# [Text block]
%%

Smile Politely

A Saturday Engineering series for Everyone

He starts with a lamp. When he turns it on, a bright square light permeates the room. It’s an invention made through his company Eden Park Illumination. The bright square light is powered by plasma. And that’s the topic of his lecture.

The auditorium is packed. They’ve come to see a man skilled at his craft. Gary Eden is his name, and he’s a professor at the University of Illinois, Champaign-Urbana, in the field of engineering. He studies optics, lasers, and plasma, and the last of which is the focus of his lecture—what microplasma is and how it can help improve lives. 

As P. Scott Carney, one of the organizers of the lecture, says: “Gary is a master of taking very sophisticated ideas and making them accessible to anyone, and making it exciting for them.”

And he does. Written on the blackboard behind him are block letters: “GOING WHERE NO PLASMA HAS GONE BEFORE…”

People are intrigued. They are standing behind the back row of chairs, watching.

“We are the oddities in the universe,” Eden states. “99.999 percent of the universe is made up of plasma. I’m not talking about the plasma that you donate. I’m talking about the plasma that is all around us.”

It’s a mix in the crowd. Engineering professors, engineering students, parents with kids, old men, young men, old women, young women—they’ve all turned out to see the first lecture in the series, a lecture about plasma, a lecture really about plasma and light.

%%

# [Task list]
• a. Copy the plasma lecture article word for word from "He starts with" to "help improve lives.".
• b. In the plasma lecture article, through which company was the square plasma lamp made?
• c. Write the next part of the plasma lecture article, picking up after its final sentence.

# [Recorded data]

%%

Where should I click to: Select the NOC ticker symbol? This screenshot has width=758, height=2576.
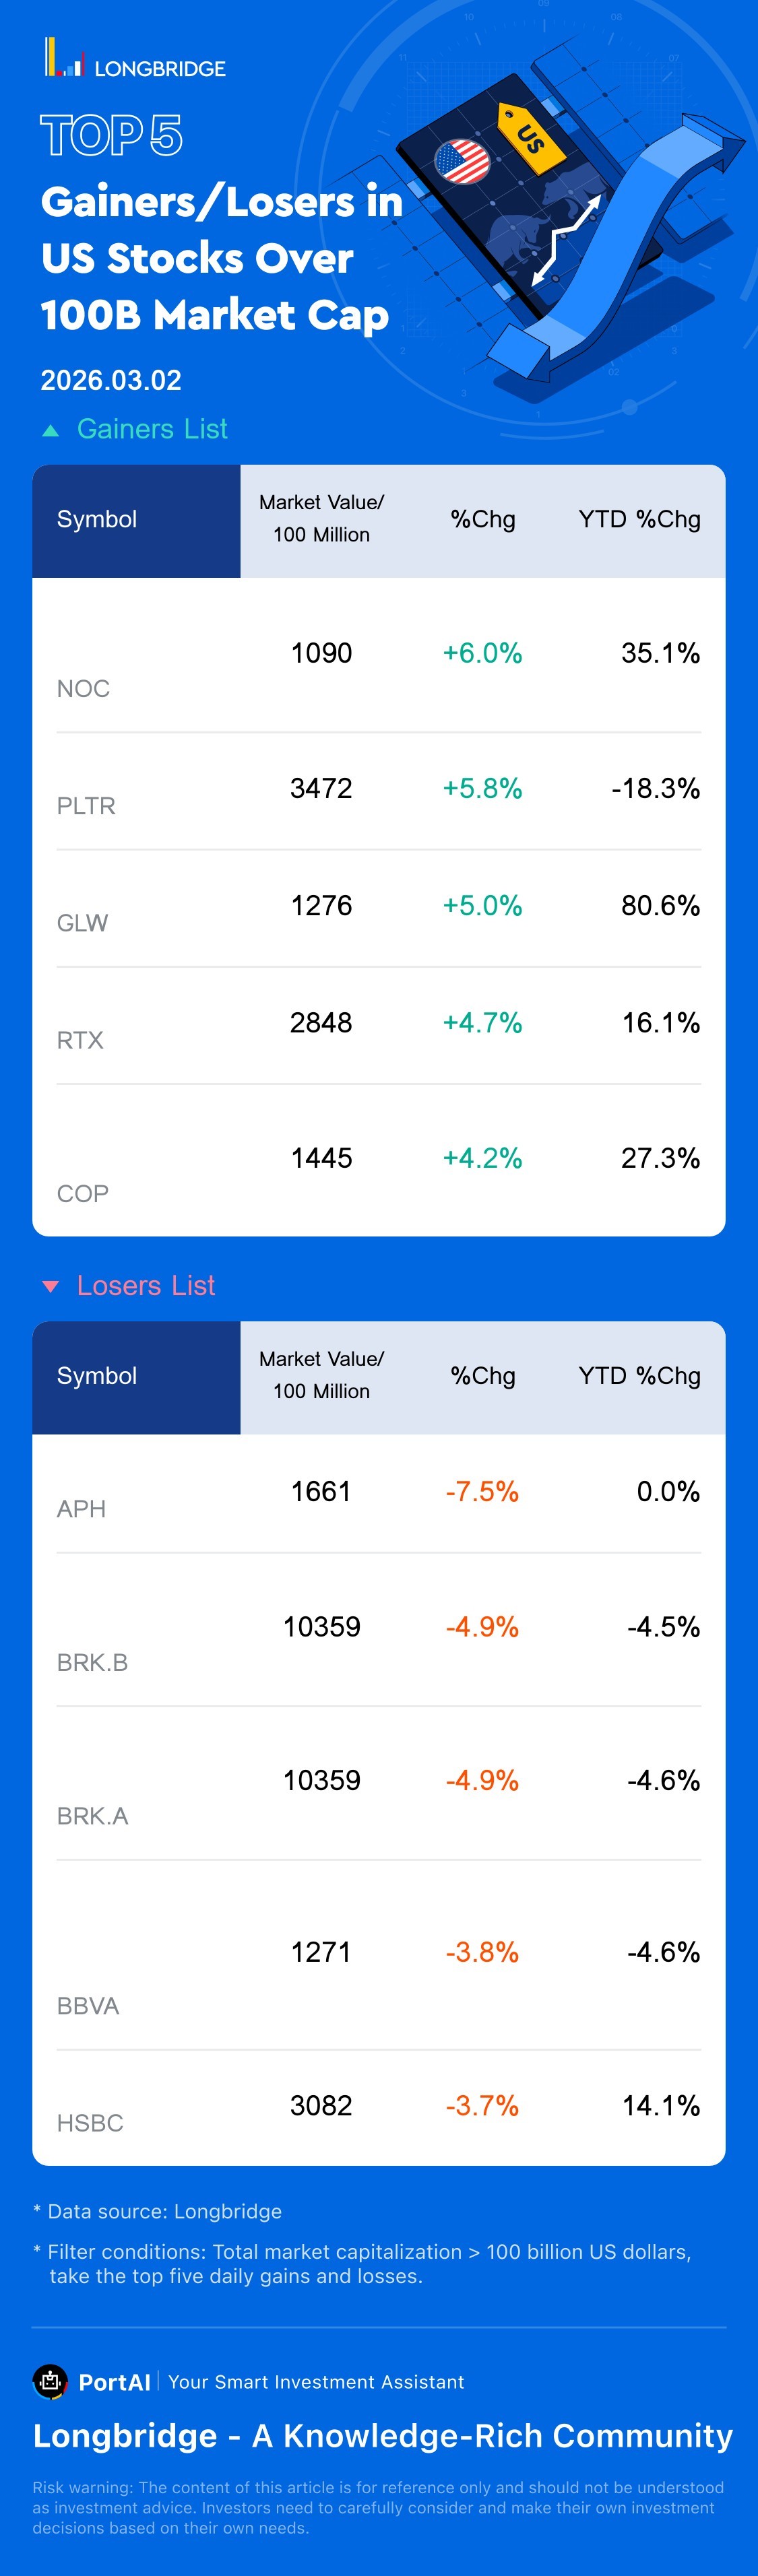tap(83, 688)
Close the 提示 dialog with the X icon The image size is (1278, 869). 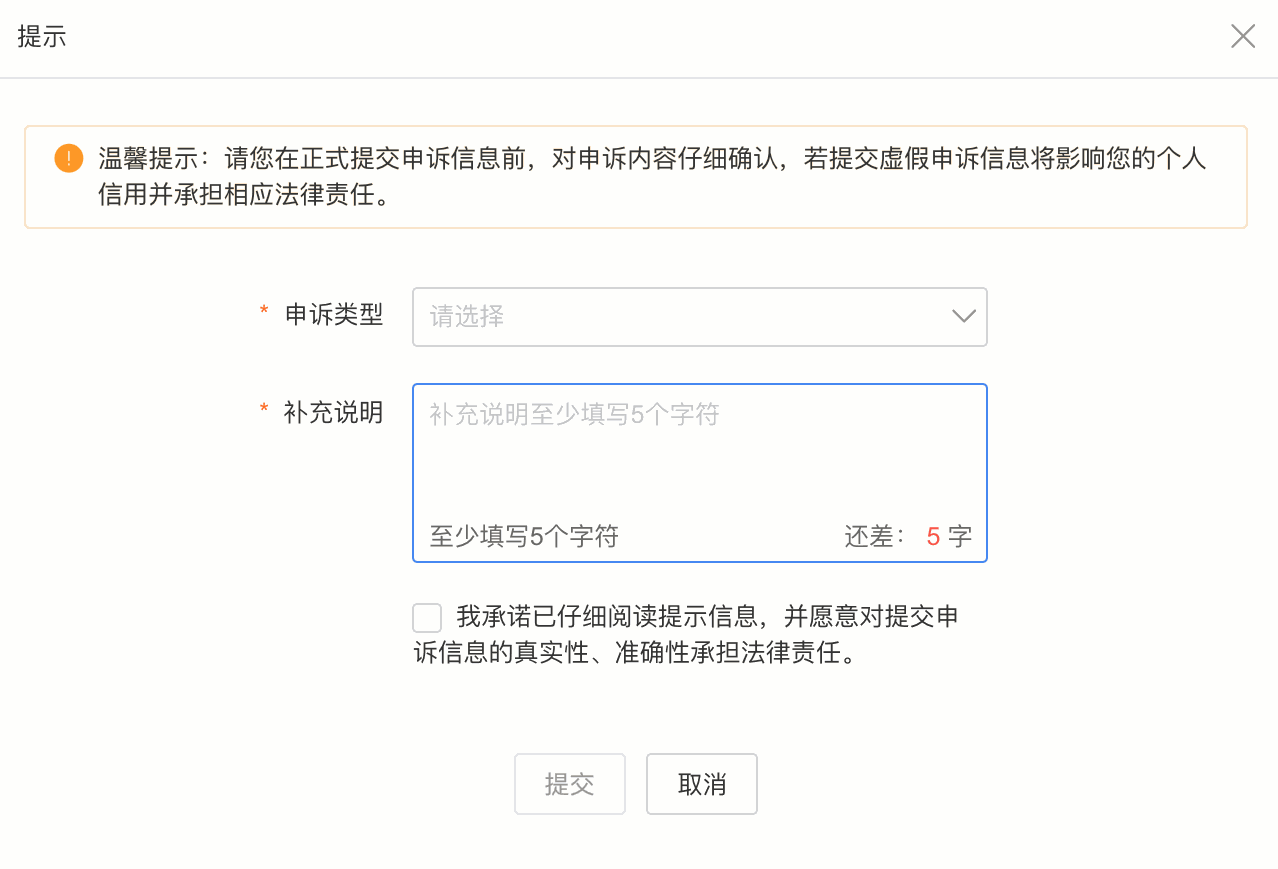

%%

# [Answers per task]
• a.
He starts with a lamp. When he turns it on, a bright square light permeates the room. It’s an invention made through his company Eden Park Illumination. The bright square light is powered by plasma. And that’s the topic of his lecture.

The auditorium is packed. They’ve come to see a man skilled at his craft. Gary Eden is his name, and he’s a professor at the University of Illinois, Champaign-Urbana, in the field of engineering. He studies optics, lasers, and plasma, and the last of which is the focus of his lecture—what microplasma is and how it can help improve lives.

• b. Eden Park Illumination

• c.
He explains about microplasma, which is plasma trapped in cavities the size of the width of a human hair. In these cavities, they can be formed into arrays, like arrays of lights, sometimes so small you would have to look through an electron microscope to see them. 

Then, his question: “What can we do with this?” he asks.

And he knows the answer too, because he has studied this for years. In 1995 or 1996 a graduate student came to him with the idea of putting plasma in a hole within a block of silicon. Sure, Eden said. Why not? Well, that one experience proved the boon. It started his fascination with plasma and the journey to explore the limits of plasma technology.

After the overview of microplasma, he starts with lamps. He pulls out a standard fluorescent tube and then a large streetlamp bulb. “There is nothing,” he states, “that says you must have this shape… it’s ugly. The ideal shape for a light is something that is flat.” 

That’s when he turns on the square lamps, thin sheets of light that contain microplasma arrays that use energy far more efficiently than standard bulbs. He runs pictures on the overhead projector. There are those flat, square lamps arranged in a chandelier, in shelving, in counters. In the solar decathlon, the University of Illinois team used these flat, square lamps to help build an energy efficient home.

“You know when you were a kid and you went to school,” Eden says. “What was your favorite part of class? Mine was show and tell. I want to do demonstrations that show the interesting nature of plasma.”

The flat, square lights are just the start. He goes on through his lecture with ease, calmness, and poise. He talks about specific microplasma that emits ultraviolet rays, which can disinfect water. Then he pulls out the big guns.

He has a system rigged up with a camera focused on it. It’s a system that has cylinder of water with blue dye, so that it looks like the color of the sky. It’s the dye used in paints, Eden says. Then he turns on the machine.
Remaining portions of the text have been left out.